Further, there are two bills that we find detrimental to our public education system and are working toward their defeat. SB 1174, sponsored by Sen. Debbie Lesko, would require the 19 school districts that are under a current desegregation court order or Office of Civil Rights (OCR) agreement, to go out for voter approval to budget desegregation monies. Many of our key partners are among those school districts that are subject to a court order or OCR agreement and the desegregation resources are critical to address the issues of the court order or OCR agreement so that our students are able to succeed. To date, this bill has not been brought to the Senate floor due to lack of votes.
Senate Bill 1431, sponsored by Sen. Debbie Lesko, and House Bill 2394, sponsored by Rep. John Allen, both look to fully phase-in Empowerment Scholarship Accounts (ESAs) by school year 2020-21. Helios has significant concerns about equity, along with funding and accountability parity within our public schools. Arizona’s current state revenues have just now reached pre-recession levels – after a decade; focus needs to be on investing in our public schools. To date, these bills have not been brought to the Senate or House floor due to lack of votes.
Helios has also supported three other pieces of legislation including one that looks to further Helios’ mission and/or work. All three of the following have passed the full House and are ready for action in the Senate Education Committee. HB 2184, sponsored by Rep. Diego Espinoza, allows a district or charter to set up a career and college readiness program for at-risk youth and appropriates $100,000 for a private entity to work with those public schools that choose to participate. HB 2210, sponsored by Rep. Heather Carter, creates a one-year pilot program within the Arizona Department of Education, for school year 2017-18, to allow districts and charters to apply for a portion of the $300,000 appropriated to offset the costs of providing a nationally recognized college readiness assessment for every 11th grader. Finally, HB 2361, sponsored by Rep. Reginald Bolding, requires high schools to provide college accessibility awareness about college admissions and financial aid information, as well as an annual report card for a student in grades 9-12 that shows his or her progress toward Arizona university admissions requirements.

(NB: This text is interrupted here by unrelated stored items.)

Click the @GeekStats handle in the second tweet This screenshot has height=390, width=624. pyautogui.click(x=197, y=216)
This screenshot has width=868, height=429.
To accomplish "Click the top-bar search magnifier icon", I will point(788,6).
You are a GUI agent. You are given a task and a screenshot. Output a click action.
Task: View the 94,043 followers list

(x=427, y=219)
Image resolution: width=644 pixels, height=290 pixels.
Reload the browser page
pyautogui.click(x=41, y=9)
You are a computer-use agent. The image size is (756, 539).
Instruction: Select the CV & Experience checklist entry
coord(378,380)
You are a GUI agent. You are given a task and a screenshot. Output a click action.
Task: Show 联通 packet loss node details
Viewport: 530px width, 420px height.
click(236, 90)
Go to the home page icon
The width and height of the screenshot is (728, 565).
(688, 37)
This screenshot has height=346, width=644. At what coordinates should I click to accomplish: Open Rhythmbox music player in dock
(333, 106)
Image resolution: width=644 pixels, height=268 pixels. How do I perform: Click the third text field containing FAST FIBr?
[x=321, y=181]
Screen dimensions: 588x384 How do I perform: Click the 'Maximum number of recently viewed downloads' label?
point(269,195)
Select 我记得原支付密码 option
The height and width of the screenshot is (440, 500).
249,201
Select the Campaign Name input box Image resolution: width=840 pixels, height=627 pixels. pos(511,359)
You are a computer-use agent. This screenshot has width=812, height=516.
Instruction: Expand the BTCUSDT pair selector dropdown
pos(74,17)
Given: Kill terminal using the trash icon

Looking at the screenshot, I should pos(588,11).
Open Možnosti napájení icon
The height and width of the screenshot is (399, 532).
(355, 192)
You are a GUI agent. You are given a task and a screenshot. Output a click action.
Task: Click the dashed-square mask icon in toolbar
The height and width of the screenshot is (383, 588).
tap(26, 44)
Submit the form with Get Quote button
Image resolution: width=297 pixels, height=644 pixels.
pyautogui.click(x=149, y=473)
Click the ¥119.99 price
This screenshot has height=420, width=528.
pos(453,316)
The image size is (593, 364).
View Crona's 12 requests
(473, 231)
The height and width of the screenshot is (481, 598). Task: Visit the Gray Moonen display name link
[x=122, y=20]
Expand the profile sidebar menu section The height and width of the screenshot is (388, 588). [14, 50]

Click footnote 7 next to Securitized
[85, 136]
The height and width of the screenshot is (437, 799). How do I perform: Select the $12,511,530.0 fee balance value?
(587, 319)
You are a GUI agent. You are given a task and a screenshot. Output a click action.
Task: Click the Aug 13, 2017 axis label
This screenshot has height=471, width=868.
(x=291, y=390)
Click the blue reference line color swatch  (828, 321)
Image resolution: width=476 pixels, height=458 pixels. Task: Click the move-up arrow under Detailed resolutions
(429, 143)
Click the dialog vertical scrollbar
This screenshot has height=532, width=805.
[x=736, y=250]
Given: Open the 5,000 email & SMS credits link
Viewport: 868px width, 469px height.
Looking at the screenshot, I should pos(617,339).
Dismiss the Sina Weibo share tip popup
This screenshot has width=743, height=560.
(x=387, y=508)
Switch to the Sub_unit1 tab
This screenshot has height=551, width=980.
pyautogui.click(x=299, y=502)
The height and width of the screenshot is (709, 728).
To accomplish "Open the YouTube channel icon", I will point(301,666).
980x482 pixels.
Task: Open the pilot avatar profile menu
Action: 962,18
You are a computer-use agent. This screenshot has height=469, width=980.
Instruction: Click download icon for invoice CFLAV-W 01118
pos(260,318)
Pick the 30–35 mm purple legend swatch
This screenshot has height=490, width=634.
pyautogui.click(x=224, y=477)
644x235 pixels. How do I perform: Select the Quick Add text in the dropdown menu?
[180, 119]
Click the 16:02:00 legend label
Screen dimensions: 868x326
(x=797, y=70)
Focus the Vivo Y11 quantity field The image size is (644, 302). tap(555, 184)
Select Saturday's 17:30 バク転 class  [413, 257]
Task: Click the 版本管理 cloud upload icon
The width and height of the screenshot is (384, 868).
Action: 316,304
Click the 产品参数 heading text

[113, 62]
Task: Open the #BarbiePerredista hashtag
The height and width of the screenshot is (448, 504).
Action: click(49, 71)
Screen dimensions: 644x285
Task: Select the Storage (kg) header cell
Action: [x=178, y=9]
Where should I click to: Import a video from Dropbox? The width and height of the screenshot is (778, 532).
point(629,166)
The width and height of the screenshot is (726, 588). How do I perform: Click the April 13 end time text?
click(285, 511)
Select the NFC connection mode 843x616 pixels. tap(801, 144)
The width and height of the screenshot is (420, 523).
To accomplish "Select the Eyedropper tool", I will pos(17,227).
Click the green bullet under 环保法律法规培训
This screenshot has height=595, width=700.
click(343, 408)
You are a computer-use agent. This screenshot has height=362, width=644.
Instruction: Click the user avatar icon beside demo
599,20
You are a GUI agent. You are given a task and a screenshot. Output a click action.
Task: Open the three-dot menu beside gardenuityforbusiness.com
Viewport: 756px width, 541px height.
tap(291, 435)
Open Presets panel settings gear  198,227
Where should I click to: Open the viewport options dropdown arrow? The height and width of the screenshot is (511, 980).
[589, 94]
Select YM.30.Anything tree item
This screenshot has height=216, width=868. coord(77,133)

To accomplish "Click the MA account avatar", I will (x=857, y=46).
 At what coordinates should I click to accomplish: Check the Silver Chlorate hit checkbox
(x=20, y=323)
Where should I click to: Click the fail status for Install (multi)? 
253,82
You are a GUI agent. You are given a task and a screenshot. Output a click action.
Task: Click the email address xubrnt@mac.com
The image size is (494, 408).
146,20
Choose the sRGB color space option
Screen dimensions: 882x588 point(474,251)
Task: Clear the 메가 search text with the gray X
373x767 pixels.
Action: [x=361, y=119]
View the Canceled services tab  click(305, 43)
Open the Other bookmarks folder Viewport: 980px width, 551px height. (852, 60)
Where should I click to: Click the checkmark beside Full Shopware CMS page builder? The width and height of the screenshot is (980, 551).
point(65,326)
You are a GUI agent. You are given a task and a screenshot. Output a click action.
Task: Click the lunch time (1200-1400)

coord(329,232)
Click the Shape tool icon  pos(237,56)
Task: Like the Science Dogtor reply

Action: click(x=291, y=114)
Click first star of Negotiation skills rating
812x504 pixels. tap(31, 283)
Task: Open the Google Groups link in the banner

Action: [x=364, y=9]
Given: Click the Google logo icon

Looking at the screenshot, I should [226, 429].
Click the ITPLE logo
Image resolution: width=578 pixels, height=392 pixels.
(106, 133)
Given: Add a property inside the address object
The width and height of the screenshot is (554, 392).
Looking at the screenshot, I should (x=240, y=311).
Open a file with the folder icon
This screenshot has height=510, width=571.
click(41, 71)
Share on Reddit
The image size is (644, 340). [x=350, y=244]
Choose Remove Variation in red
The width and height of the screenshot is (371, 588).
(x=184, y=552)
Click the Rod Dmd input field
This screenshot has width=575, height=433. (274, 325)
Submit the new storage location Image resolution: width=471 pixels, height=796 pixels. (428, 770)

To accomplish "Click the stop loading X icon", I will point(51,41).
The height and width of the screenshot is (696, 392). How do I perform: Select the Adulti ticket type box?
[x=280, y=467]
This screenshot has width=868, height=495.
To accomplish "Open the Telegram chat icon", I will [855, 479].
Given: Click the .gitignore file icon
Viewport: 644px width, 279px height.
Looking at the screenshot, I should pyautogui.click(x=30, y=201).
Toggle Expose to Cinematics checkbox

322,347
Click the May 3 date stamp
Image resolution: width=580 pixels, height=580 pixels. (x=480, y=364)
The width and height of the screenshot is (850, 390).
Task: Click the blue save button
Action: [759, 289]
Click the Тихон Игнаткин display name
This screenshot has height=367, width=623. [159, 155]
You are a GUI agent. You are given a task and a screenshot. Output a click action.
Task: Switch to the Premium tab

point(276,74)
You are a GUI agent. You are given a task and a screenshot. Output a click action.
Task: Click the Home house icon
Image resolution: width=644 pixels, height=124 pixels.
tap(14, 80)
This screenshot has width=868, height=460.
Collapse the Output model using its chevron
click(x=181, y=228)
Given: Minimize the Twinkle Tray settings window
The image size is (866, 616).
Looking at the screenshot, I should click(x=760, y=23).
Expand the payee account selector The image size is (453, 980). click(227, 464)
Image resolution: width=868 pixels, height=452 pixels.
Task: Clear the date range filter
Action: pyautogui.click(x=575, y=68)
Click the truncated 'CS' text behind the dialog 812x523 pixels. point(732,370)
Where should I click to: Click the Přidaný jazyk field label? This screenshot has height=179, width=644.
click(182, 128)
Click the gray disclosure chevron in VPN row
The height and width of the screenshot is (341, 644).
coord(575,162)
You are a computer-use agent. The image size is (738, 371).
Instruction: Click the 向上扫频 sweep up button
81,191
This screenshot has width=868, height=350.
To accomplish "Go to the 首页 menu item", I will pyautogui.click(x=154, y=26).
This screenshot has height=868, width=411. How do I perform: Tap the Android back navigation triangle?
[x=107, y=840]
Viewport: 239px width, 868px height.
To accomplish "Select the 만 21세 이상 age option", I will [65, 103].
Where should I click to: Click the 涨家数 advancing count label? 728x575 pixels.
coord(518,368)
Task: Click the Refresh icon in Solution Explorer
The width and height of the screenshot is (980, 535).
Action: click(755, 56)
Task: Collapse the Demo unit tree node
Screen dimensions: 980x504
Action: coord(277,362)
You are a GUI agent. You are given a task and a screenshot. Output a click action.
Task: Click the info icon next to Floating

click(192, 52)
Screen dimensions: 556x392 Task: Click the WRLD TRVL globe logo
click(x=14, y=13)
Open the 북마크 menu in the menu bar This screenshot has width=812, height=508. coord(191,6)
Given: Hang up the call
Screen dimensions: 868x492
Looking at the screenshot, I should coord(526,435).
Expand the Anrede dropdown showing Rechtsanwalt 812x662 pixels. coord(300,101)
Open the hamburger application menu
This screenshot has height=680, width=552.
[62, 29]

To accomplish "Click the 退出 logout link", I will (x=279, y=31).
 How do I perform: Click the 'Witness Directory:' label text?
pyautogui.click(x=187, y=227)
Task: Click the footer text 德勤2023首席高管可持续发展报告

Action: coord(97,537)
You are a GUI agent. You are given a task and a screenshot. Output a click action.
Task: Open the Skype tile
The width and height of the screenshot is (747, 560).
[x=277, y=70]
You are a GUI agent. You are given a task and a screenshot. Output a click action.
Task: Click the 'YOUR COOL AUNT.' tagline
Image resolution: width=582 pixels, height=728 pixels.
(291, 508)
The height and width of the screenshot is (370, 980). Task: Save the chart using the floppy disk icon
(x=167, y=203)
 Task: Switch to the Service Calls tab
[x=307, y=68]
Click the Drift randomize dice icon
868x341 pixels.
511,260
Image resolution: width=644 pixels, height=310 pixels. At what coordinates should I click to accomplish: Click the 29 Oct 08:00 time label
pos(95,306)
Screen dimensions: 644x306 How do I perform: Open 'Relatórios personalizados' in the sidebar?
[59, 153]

With bill work within its second phase of the process, efforts will begin to more heavily focus on the Fiscal Year 2018 budget. Helios will engage in budget priorities with the same strategic manner that we have engaged in legislation – focusing on those items that further our work to ensure every individual in Arizona and Florida has the opportunity to attend and is prepared to succeed in postsecondary education.